Ciò posto, l’attivazione del suddetto potere di cooperazione istruttoria, che in questa materia deroga al principio dispositivo del processo civile, postula che ricorrano i presupposti di cui al D.Lgs. n. 251 del 2007, art. 3 ed in particolare che il ricorrente abbia circostanziato la domanda, abbia fornito un’idonea motivazione della mancanza di altri elementi significativi, ed appaia attendibile dai riscontri effettuati.

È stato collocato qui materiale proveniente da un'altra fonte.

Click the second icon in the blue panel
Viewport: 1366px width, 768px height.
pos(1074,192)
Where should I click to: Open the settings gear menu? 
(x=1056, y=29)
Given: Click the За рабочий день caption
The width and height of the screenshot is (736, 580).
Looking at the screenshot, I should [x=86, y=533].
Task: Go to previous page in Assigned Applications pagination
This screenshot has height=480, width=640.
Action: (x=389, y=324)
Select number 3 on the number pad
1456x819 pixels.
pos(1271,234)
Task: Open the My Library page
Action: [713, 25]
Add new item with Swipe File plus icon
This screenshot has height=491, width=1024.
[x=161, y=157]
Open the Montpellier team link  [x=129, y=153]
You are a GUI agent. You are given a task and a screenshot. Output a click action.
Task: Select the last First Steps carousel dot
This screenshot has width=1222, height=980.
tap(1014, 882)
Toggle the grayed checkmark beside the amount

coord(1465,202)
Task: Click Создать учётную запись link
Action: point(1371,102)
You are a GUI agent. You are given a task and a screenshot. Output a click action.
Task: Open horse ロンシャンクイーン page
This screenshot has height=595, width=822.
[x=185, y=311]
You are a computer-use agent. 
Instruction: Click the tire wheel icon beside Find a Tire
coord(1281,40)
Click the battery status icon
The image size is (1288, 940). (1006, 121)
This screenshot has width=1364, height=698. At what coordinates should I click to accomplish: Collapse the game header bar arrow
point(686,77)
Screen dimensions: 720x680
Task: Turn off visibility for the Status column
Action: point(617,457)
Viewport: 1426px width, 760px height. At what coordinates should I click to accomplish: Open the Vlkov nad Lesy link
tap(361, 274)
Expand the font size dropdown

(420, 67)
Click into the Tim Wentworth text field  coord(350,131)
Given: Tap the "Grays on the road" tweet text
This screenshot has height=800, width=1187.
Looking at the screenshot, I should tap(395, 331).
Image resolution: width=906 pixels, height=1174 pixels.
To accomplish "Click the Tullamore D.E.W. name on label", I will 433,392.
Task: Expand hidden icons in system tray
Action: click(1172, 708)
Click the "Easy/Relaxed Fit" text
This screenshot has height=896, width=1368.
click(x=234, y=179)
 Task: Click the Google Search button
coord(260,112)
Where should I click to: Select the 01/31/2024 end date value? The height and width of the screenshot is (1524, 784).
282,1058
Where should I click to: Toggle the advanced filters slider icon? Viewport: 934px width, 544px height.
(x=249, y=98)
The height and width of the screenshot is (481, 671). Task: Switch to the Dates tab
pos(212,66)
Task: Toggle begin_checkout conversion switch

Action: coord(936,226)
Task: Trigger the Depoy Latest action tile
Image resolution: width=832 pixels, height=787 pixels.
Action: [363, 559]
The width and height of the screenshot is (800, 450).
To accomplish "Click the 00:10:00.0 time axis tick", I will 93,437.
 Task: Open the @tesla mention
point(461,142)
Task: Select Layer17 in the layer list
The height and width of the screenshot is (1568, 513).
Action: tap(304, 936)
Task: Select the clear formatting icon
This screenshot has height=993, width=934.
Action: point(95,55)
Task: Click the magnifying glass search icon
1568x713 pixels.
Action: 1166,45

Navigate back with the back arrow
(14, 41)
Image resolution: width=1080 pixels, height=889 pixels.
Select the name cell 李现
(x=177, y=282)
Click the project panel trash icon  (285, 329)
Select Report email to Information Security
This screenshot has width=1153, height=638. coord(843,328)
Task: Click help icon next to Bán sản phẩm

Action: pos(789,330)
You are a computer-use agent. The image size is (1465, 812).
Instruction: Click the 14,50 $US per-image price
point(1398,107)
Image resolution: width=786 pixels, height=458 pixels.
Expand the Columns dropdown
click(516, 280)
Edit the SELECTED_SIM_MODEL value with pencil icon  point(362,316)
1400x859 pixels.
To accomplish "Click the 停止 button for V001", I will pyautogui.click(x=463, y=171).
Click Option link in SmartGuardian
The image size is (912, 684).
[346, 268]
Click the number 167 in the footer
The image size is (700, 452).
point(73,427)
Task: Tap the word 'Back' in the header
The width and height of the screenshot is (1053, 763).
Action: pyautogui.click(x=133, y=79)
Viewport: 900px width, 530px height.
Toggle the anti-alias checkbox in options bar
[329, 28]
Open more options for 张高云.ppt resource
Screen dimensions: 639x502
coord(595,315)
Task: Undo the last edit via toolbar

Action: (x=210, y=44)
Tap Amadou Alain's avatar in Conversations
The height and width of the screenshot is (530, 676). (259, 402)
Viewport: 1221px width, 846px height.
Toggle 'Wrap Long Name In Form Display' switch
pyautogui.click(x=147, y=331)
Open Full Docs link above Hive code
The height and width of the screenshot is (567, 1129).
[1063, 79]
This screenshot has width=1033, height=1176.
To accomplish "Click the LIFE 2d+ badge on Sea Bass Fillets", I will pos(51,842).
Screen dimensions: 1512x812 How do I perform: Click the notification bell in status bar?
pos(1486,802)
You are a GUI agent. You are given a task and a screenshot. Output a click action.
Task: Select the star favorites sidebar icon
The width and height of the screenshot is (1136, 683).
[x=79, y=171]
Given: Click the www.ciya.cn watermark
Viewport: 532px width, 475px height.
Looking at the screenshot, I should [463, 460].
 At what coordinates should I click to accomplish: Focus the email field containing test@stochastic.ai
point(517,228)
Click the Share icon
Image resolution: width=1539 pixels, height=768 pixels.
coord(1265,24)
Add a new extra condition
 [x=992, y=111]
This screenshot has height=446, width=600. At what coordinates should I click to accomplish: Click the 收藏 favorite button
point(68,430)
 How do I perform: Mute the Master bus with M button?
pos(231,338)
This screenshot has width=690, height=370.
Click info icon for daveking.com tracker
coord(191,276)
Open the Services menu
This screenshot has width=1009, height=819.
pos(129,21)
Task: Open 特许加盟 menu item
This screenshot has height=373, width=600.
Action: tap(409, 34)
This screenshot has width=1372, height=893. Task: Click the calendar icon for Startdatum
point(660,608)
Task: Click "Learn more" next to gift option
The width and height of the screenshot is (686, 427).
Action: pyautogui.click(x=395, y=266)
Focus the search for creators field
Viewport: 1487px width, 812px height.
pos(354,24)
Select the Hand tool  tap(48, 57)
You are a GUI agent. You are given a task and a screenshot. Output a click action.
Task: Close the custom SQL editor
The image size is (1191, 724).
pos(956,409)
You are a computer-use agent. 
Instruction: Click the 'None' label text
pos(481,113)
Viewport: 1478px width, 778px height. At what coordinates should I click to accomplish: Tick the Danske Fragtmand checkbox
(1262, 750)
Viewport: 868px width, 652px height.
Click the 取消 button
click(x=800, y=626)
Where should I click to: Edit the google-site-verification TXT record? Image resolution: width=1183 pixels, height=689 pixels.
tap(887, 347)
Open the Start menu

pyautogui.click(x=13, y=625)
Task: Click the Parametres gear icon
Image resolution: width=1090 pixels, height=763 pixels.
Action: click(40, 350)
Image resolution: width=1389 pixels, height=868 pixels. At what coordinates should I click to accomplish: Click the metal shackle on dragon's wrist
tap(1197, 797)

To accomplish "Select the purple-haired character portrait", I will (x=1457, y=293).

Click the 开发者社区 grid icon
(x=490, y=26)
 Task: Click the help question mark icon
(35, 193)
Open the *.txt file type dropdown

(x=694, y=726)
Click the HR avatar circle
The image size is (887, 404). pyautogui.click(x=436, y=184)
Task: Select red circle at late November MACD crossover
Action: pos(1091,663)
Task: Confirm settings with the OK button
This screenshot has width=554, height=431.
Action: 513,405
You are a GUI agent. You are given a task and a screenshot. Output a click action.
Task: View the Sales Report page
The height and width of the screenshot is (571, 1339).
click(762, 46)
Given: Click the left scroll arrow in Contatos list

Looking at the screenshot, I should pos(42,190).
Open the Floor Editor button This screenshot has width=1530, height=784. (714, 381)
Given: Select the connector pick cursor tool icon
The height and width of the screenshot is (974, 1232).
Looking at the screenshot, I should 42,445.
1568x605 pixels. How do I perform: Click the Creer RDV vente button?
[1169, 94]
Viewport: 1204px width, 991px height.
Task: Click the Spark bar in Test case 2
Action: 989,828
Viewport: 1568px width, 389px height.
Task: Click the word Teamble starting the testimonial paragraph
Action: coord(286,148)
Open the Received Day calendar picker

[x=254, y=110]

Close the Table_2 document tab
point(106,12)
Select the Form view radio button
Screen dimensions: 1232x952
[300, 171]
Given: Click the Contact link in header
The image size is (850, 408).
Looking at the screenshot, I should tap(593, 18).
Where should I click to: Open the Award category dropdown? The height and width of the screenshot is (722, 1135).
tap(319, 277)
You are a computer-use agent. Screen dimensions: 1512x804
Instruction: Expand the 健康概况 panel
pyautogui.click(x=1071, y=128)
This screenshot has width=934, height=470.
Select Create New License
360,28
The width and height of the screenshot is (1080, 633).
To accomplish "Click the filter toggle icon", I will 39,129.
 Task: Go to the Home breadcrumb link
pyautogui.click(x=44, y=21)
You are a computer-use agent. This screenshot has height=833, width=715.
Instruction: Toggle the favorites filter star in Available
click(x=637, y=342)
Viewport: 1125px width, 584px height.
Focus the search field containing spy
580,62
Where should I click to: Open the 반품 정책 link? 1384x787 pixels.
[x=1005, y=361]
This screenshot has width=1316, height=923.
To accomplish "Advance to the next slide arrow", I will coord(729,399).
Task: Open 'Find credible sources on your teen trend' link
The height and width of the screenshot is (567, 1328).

Nel caso di specie il Tribunale ha escluso che siffatti presupposti sussistessero, ritenendo pertanto che non fosse necessaria l’attivazione del potere d’indagine suppletiva d’ufficio, non avendo il ricorrente giustificato in alcun modo la veridicità dei fatti narrati e che in ogni caso essendo nell’attualità sovrano del villaggio di origine del ricorrente il fratello maggiore, dovevano ritenersi sopiti gli asti e la disputa per la corona iniziati nel lontano 2010.
I giudici di merito grado hanno, quindi, compiuto un accertamento in fatto, non più censurabile in sede di legittimità, in esito al quale hanno ritenuto inattendibile la narrazione del richiedente, elemento questo di fondamentale importanza, poiché secondo la giurisprudenza della Corte di Cassazione “In materia di protezione internazionale, il richiedente è tenuto ad allegare i fatti costitutivi del diritto alla protezione richiesta, e, ove non impossibilitato, a fornirne la prova, trovando deroga il principio dispositivo, soltanto a fronte di un’esaustiva allegazione, attraverso l’esercizio del dovere di cooperazione istruttoria e di quello di tenere per veri i fatti che lo stesso richiedente non è in grado di provare, soltanto qualora egli, oltre ad essersi attivato tempestivamente alla proposizione della domanda e ad aver compiuto ogni ragionevole sforzo per circostanziarla, superi positivamente il vaglio di credibilità soggettiva condotto alla stregua dei criteri indicati nel D.Lgs. 19 novembre 2007, n. 251, art. 3, comma 5” (Cass. 12 giugno 2019 n. 15794).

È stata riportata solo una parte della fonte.